Metadata-Version: 2.1
Name: pt
Version: 1.0.0
Summary: `gdb-pt-dump` is a gdb script to examine the address space of a QEMU-based virtual machine.
License: MIT
Author: martinradev
Author-email: martin.b.radev@gmail.com
Requires-Python: >=3.8,<4.0
Classifier: License :: OSI Approved :: MIT License
Classifier: Programming Language :: Python :: 3
Classifier: Programming Language :: Python :: 3.8
Classifier: Programming Language :: Python :: 3.9
Classifier: Programming Language :: Python :: 3.10
Classifier: Programming Language :: Python :: 3.11
Classifier: Programming Language :: Python :: 3.12
Description-Content-Type: text/markdown

# gdb-pt-dump

`gdb-pt-dump` is a gdb script to enhance debugging of a QEMU-based virtual machine.
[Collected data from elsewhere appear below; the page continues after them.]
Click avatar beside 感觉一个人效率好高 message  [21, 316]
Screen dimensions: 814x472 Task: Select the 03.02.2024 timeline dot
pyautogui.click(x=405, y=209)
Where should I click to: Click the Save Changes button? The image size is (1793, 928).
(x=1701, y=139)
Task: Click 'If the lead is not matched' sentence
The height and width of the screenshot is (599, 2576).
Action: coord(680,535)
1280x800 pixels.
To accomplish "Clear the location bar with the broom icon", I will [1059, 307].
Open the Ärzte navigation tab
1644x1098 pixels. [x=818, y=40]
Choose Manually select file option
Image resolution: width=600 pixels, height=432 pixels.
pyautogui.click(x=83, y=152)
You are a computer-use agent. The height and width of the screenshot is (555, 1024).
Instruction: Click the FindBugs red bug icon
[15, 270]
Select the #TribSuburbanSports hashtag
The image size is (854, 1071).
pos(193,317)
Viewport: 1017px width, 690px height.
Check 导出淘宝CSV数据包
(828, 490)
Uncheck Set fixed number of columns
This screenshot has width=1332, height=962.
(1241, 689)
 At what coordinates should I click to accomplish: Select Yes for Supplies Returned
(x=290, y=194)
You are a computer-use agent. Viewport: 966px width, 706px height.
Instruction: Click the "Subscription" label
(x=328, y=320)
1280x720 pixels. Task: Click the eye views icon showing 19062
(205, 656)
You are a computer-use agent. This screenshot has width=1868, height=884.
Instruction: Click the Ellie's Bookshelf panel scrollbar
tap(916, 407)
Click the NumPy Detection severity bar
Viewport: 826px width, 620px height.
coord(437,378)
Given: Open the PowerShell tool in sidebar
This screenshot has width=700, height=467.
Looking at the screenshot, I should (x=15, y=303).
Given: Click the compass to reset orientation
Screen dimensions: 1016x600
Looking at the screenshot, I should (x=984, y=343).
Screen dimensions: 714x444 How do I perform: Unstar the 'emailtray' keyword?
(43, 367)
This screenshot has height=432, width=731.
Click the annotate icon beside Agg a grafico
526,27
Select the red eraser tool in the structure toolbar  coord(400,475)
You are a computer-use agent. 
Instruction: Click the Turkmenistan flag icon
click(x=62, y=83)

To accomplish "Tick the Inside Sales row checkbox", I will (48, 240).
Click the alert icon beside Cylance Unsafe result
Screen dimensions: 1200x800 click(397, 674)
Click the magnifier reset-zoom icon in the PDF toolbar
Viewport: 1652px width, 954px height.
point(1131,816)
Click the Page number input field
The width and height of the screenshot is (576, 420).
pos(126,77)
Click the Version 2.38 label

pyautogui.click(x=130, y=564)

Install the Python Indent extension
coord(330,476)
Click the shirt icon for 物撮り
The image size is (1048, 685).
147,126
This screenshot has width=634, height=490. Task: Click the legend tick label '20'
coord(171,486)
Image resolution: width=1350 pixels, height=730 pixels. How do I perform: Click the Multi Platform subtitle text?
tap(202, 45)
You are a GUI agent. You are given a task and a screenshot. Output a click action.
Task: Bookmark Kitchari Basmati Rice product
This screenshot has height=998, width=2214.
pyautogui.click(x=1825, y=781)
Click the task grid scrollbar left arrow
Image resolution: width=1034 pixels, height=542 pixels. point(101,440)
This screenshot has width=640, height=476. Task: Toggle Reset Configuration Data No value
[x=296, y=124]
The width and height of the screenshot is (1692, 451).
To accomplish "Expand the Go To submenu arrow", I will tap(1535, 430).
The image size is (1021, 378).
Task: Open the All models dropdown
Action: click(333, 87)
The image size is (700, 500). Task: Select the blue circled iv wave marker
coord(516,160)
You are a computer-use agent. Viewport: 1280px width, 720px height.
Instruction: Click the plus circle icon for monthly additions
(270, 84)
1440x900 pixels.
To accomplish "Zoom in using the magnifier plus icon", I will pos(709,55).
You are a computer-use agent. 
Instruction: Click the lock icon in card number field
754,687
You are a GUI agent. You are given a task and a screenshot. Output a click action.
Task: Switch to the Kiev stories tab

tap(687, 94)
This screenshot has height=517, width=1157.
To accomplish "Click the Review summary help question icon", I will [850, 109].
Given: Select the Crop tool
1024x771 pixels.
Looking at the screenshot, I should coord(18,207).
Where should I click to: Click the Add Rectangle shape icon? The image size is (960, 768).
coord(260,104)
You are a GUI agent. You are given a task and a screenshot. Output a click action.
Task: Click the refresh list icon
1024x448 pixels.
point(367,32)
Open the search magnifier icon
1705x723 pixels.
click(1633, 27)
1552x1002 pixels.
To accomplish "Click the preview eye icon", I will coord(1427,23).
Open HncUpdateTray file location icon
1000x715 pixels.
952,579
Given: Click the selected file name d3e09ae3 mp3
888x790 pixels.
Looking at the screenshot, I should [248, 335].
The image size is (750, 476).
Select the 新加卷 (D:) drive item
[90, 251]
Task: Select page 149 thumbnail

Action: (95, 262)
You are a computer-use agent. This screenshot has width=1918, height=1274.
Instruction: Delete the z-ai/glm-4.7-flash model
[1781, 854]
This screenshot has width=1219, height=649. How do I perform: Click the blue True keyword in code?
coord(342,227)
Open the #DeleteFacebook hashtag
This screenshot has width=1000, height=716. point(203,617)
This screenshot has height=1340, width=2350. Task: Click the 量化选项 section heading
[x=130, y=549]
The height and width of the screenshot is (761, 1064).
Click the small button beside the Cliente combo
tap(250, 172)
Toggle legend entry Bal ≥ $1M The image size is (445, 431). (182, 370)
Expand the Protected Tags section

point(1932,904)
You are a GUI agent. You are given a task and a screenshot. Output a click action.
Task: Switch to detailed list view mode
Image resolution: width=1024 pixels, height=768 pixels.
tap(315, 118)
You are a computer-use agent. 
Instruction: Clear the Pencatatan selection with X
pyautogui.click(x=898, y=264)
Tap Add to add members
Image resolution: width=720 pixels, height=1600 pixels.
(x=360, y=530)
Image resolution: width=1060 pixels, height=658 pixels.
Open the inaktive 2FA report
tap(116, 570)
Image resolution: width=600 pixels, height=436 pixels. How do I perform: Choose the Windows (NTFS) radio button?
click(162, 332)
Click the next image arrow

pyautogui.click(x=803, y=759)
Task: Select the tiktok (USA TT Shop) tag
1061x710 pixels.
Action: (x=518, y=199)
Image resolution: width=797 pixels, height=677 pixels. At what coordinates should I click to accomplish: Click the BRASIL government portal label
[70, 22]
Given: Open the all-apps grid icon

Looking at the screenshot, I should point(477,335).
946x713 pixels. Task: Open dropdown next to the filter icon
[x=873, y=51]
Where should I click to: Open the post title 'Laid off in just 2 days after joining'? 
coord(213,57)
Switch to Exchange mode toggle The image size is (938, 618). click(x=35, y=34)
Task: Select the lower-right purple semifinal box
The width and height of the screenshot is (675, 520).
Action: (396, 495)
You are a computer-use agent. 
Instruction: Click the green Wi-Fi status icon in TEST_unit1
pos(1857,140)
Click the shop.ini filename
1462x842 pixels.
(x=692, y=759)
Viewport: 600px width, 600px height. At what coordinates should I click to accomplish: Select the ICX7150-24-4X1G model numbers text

The repository also includes `pt_host` which is a BPF program that allows for examining the page tables of a Linux process.

## Supported architectures

Supported architectures: `x86-64`, `x86-32`, `aarch64`, `riscv64`.

## Features

* Dumping a page table from a specific guest physical address.
* Merging semantically-similar contiguous memory.
* Provide detailed architectural information: writeable, executable, U/S, cacheable, write-back, XN, PXN, etc
* Cache collected information for future filtering and printing.
* Filter page table information via page attributes (x, w, u, s, ...) and virtual addresses (before, after, between)
* Search memory very fast using `/proc/QEMU_PID/mem`. Search for string, u8, u4
  Search is applied after filter.
* Filter-out search results by address alignment. Useful for filtering-out SLAB allocations.
* Try to determine KASLR information by examining the address space.
* Find virtual memory aliases.
* Dump host page tables via `pt_host.py`

## How to use

The script is standalone.

For now, do `source PATH_TO_PT_DUMP/pt.py`.

For details, just do `help pt` in gdb.

## Examples

![x86_64: Only user space pages](example_pictures/x86_64_user_space.jpg "x86_64 only user space")

![x86_64: Only executable pages](example_pictures/x86_64_exec_filter.jpg "x86_64 only executable")

![aarch64: User space accessible pages](example_pictures/aarch64_user.jpg "Aarch64 user space accessible")

![aarch64: write or executable pages](example_pictures/aarch64_w_or_x.jpg "Aarch64 write or executable pages")

![aarch64: only executable pages](example_pictures/aarch64_x.jpg "Aarch64 only executable pages")

![Saved page tables](example_pictures/cache_list.jpg "Show saved page tables")

## Possible issues

Old QEMU versions seem to not provide access to privileged registers like cr3.
Thus, the page table address would need to be retrieved in some other way.